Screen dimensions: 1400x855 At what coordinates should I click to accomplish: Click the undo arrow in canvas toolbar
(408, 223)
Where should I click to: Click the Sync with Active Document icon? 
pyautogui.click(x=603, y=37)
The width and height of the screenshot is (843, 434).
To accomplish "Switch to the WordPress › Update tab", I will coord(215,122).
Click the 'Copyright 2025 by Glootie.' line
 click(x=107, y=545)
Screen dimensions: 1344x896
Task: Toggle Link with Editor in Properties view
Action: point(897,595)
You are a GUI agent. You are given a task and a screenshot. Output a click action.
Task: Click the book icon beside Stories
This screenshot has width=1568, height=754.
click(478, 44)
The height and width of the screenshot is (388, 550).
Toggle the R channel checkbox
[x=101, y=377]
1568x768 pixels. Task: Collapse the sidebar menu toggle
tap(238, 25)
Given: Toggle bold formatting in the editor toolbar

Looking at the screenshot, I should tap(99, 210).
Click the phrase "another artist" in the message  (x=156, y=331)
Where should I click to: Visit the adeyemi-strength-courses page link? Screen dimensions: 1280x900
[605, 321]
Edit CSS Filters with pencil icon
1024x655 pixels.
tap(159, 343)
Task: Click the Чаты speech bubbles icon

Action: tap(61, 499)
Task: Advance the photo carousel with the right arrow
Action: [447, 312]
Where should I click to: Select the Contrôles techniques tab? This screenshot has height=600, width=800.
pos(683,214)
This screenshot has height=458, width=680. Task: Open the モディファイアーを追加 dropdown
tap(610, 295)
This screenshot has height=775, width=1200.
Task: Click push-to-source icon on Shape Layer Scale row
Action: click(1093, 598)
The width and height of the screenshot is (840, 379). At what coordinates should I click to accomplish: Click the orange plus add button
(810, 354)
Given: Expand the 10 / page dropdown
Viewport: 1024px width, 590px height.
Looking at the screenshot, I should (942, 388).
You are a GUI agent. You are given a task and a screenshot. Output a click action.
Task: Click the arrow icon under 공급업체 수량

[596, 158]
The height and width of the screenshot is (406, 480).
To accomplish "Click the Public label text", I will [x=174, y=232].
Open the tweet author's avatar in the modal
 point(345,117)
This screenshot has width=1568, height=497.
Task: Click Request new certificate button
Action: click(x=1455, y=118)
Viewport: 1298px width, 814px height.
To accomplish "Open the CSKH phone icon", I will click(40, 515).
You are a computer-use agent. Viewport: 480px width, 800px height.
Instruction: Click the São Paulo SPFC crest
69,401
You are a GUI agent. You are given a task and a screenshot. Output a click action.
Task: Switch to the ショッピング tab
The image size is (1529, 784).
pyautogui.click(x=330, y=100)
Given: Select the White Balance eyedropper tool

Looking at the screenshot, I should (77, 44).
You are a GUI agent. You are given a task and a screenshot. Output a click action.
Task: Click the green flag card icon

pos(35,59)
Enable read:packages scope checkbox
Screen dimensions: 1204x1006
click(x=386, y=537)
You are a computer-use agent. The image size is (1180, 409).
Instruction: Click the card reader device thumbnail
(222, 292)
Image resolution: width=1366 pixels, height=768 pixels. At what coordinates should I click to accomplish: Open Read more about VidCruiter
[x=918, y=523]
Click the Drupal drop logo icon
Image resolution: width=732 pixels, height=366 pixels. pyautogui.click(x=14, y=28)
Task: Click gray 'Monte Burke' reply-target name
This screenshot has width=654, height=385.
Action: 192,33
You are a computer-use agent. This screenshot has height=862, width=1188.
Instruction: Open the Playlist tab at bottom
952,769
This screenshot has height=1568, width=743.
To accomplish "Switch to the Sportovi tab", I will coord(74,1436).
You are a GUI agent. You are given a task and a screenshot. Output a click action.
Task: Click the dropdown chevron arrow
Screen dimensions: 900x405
+++
- [Work instructions] Among the entries, find each line that includes the string "Switch" and copy it.

- [Written response]
To accomplish "Switch to the WordPress › Update tab", I will coord(215,122).
Task: Switch to the ショッピング tab
To accomplish "Switch to the Sportovi tab", I will coord(74,1436).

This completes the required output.